Elevated cranial pressure, the result of head traumas and brain tumours, is a potentially deadly complication. But although time is of the essence in detecting irregular cranial pressures, conventional diagnosis relies on time-consuming, invasive surgery at increased risk for patients. Now, a new generation of innovative scanning devices invented by Kaunas University of Technology in Lithuania by researcher Arminas Ragauskas solves the problem. .
Traumatic brain injury (TBI) and central nervous system tumours rank among the leading causes of death worldwide. In Europe, approximately 2.5 million people suffer a TBI each year, leading to 75,000 fatalities. As timely diagnosis is the key to optimal treatment outcomes.
Third-party analysts estimate the global brain monitoring market – including diagnostic devices for TBI, strokes and tumours at a value of EUR 6.6 billion, expected to grow to EUR 10.1 billion by 2020.
At first sight, the previous state-of-the-art in diagnosing elevated cranial pressures appears as a throwback to mediaeval times. As part of an invasive surgery, patients needed to be anaesthetised before doctors would drill a small-sized hole into the skull for a reading of intracranial pressures. Needless to say, the procedure itself poses potential for further complications. Drawing on the Doppler wavelength effect, Ragauskas and his team implemented ultrasound technology for a far more benign and gentle process.
Based on the sonic Doppler wavelength effect, the ultrasound scanners provide precise and instant pressure measurements via a probe applied to the patient’s eye. Besides elevated cranial pressures, the devices also detect stroke, glaucoma, and brain tumours.
For this achievement, the European Patent Office (EPO) has named Arminas Ragauskas as one of three finalists for the European Inventor Award 2016 in the SME category.
Thanks to the invention by Ragauskas and colleagues Gediminas Daubaris and Algis Dziugys from the Health Telematics Science Institute at Kaunas University of Technology, physicians and emergency hospital ward staff can now make informed decisions on the necessary course of treatment in a timely fashion – with potentially life-saving consequences.
Based on a quick and simple reading obtained from a sensor placed on the patient’s eye, the team’s devices compute the pressure differential between the inside and outside the skull.
“Our lab had already patented devices for various industrial applications”, says Ragauskas. “Because of our extremely sensitive ultrasonic devices, it was possible to think about medical applications.”
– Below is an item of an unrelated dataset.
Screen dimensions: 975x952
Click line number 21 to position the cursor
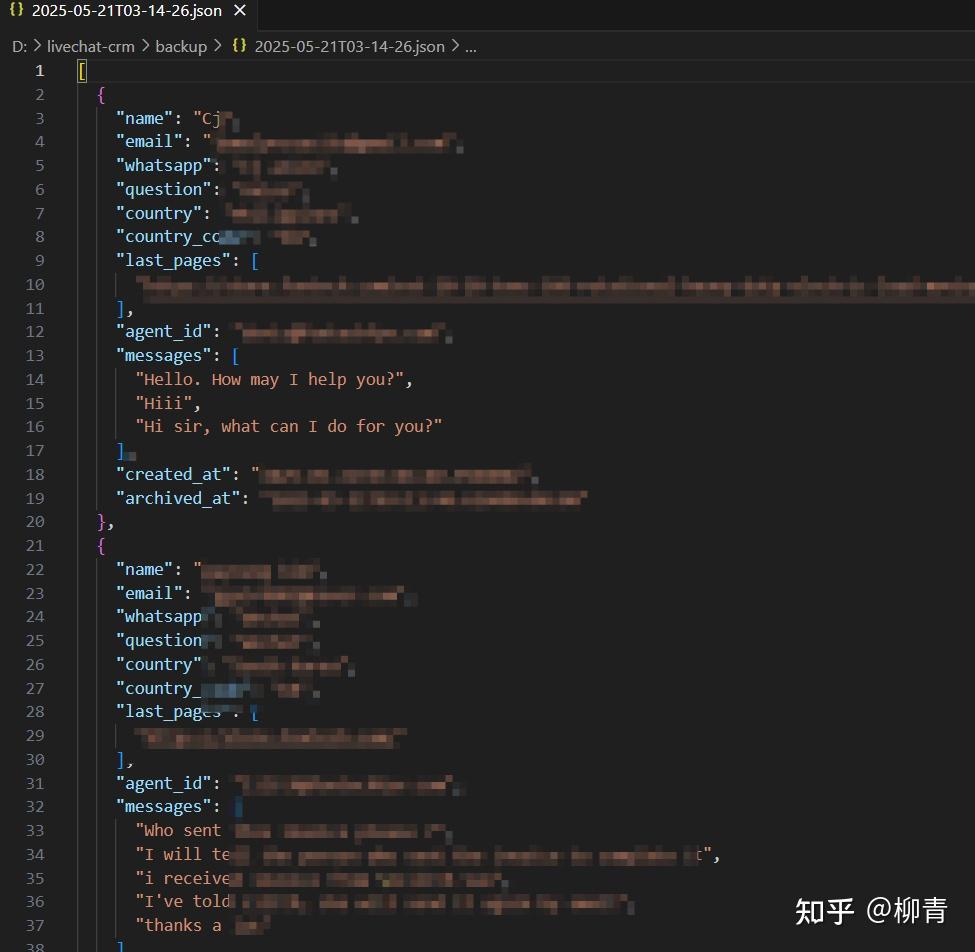point(35,545)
Similar to the principle of the inflated armband used to measure blood pressure, the ultrasound scanners measure brain pressure by applying a small amount of pressure to the eye to match the pressure of the artery just behind the eye, called the central retinal artery, which leads directly to the brain.
The technology then arrives at the measurement by comparing the applied external pressure to the autonomous intracranial pressure. For perspective, intracranial pressure (ICP) is usually in the range of 0 to 10 mmHg in healthy adults – roughly 10% of the pressure created by the human heart to circulate blood – while pressure greater than 20mmHg is considered abnormal. Precise and accurate measurements as achieved by Ragauskas’ scanners are important, because relatively small increments in pressure can have devastating effects on pressure-sensitive brain tissue: Levels above 40mmHg are almost always associated with neurological dysfunction (impairment of consciousness, problems breathing) while pressures above 60mmHg tend to be fatal.
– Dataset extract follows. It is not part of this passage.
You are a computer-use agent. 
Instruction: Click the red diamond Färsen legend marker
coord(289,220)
Ragauskas has co-founded spin-off company Vittamed to market the concept. Marketed as the non-invasive intracranial pressure meter Vittamed 205 and non-invasive cerebral auto-regulation monitor Vittamed 505, the devices have now received the CE Mark seal of approval. Vittamed is currently pursuing product launches in Europe, Australia, and other countries, together with a submission to the US Food and Drug Administration (FDA).
As a side note, the devices are also being investigated by the US National Space Biomedical Research Institute to explore the effects of simulated spaceflight conditions on brain physiology.